Referendum 90, Washington State’s Sex Education bill, passes in the November 3rd election

Michael Thompson, Staff Writer

    On November 3rd, 2020, Washington State voters passed the sexual education bill called Referendum 90, by a percentage of 57.82%. Under this referendum, Washington state schools will be required to teach comprehensive sex education to students from kindergarten to 12th grade. Through this bill, students will learn social-emotional skills, how to recognize sexual violence/ abuse, and how to prevent sexually transmitted diseases. 

    As with any bill opened to the constituency, Referendum 90 has its share of supporters and opponents. Those in favor view its successful passing as a tool to support the students by both protecting and preparing them for growing up in a challenging environment.  Those not in support saw this bill as an invasion of their homes and the topics they alone want to teach their children. However, for those in opposition to the bill, the Referendum also includes the ability for parents to opt-out of this education.

    Melissa Houghton, a local mother of an elementary student and a middle school student in the Northshore School District is a firm supporter of this referendum “This bill acts as a forceful function, making parents accountable, opposing conservatism in fear of potentially prudish topics,” said Houghton. Supporters of Referendum 90 have their own concerns about conservative voters trying to limit the information students receive on the topic of sex education—specifically as it relates to LGBTQ+ resources.  “A lot of the conservative concerns have a lot to do with homophobia,” said Houghton.  

    With the introduction of more adult topics, the opponents of the bill worry that their children will choose to identify as a member of the LGBTQ+ community.  “Teaching detailed sex education in elementary school, takes away my right as a parent to decide how and what my child learns on this subject, potentially encouraging inappropriate behavior,” said Kristy Barabush, a local mother of two elementary school students in the Edmonds School District.  

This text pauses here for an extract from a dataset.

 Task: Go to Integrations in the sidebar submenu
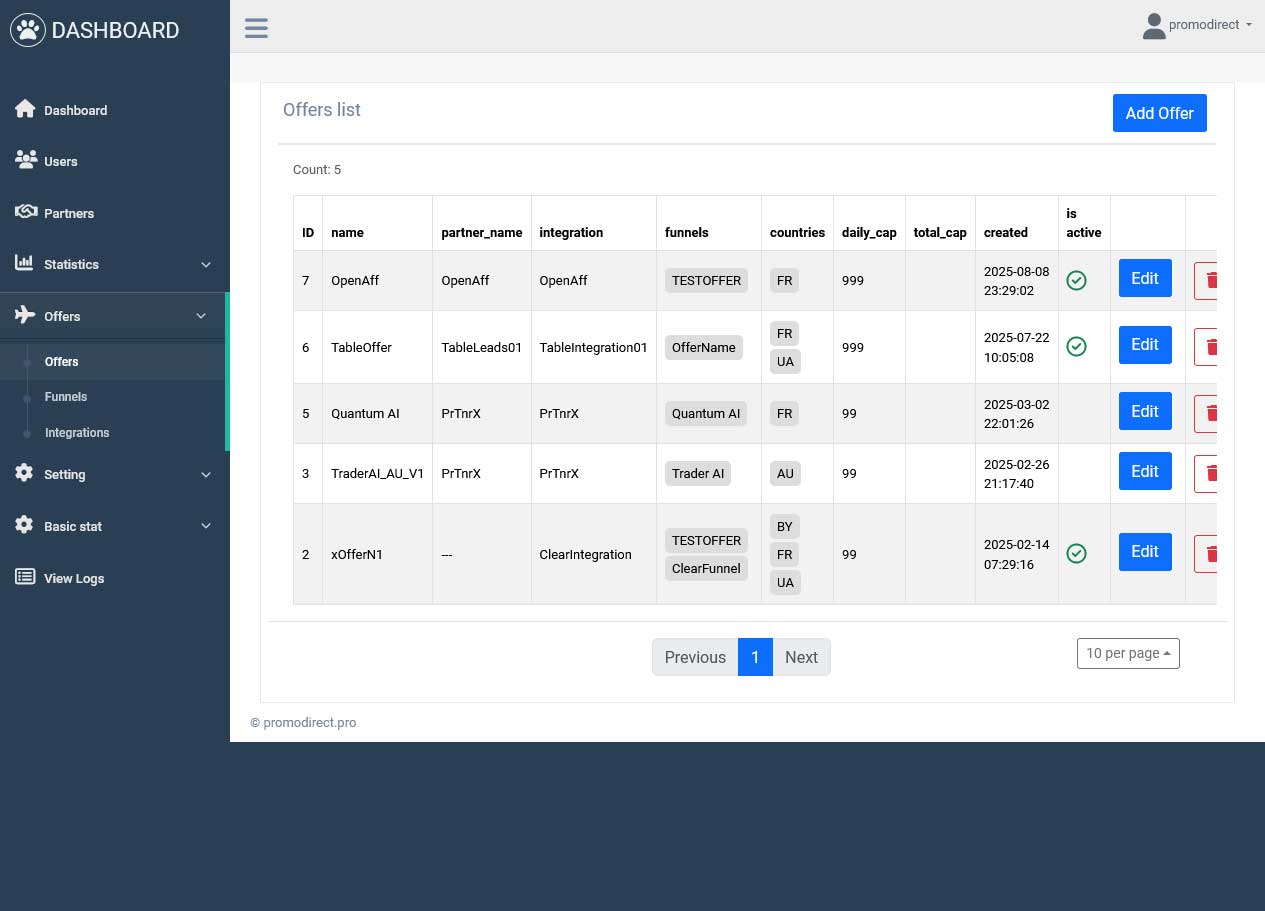77,433
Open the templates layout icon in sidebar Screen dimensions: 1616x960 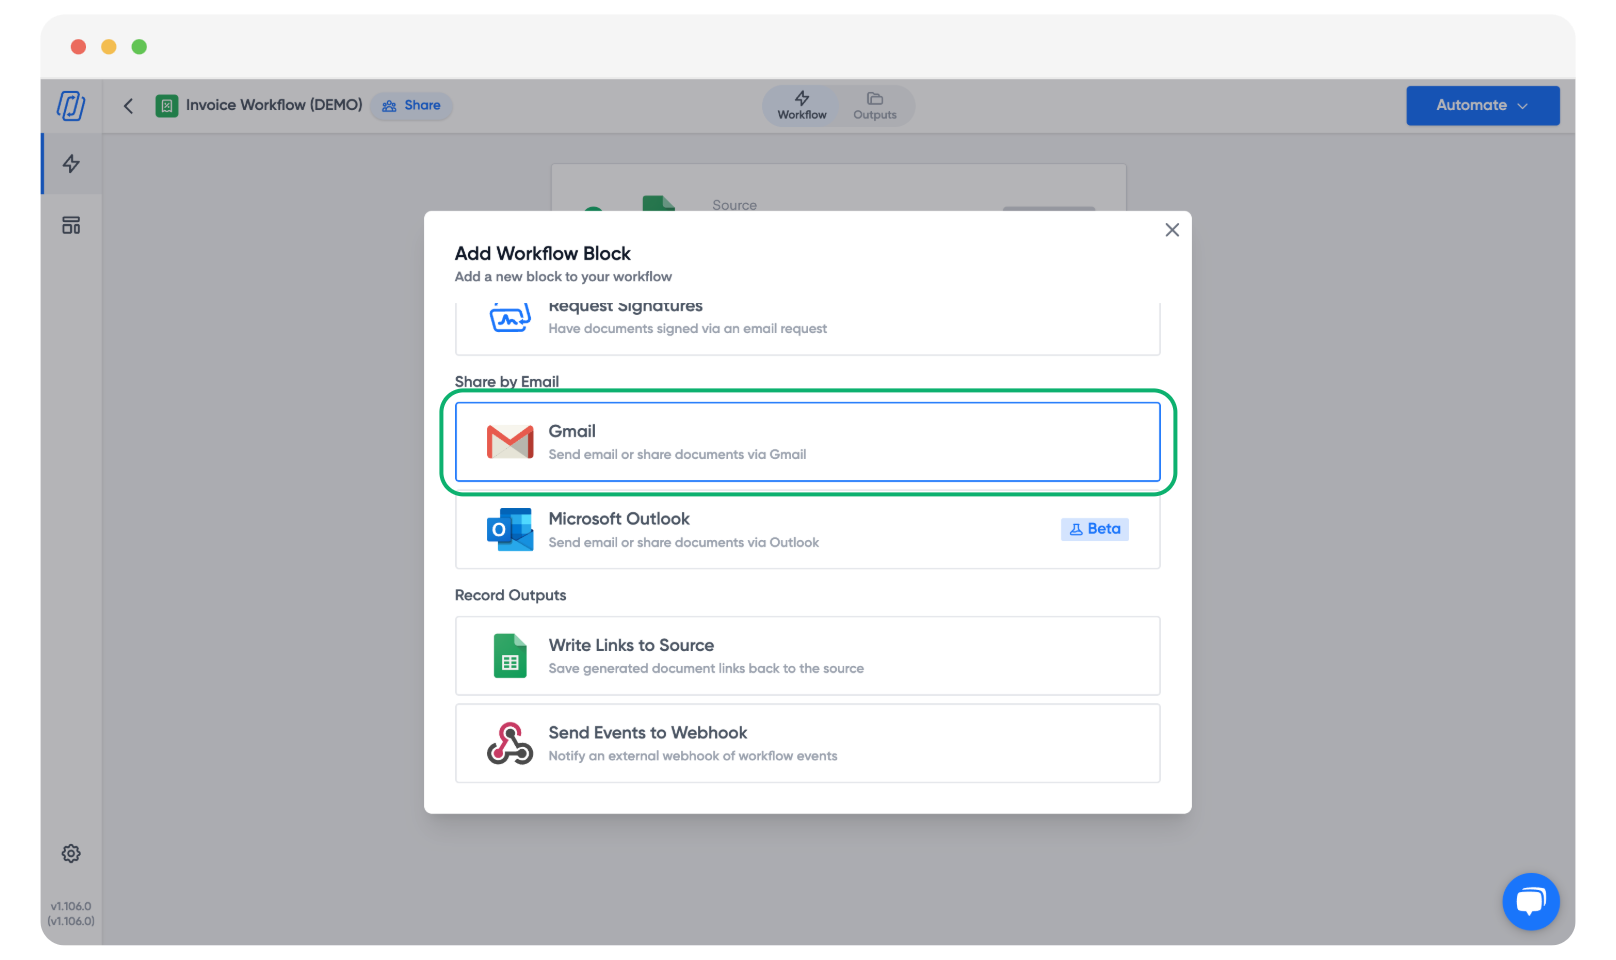point(71,225)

    Contenders of Referendum 90, are fearful that the new information will expose their children to subjects they feel the students are not ready to understand or manage.  “Though I agree my daughter should be able to keep herself safe and identify abusers, I do not think she needs to know about sexual reproduction in the second grade,” said Barabush. 

    Parents with this opposing view ultimately made up 42% of the voters’ opinion in the election.  

    While Referendum 90 has seen a wide range of reactions from adults, high schoolers are struggling to see how it tangibly affects them.“This Bill doesn’t really impact the High School aged students.  By the time we get to High School, we’ve seen it all in person, on the internet or social media.  A lot of students are already having sex,” said Christopher Kim, a senior student attending North Creek high school.  

    Referendum 90 does not appear to add new education to the High School age but is more focused on early childhood education. “What would really be helpful to High School students, is to know what resources or options are available in the case of a pregnancy or how to deal with a sexually transmitted disease.  The curriculums are focused on abstinence or pregnancy prevention, but not on what could happen,”  said Kim.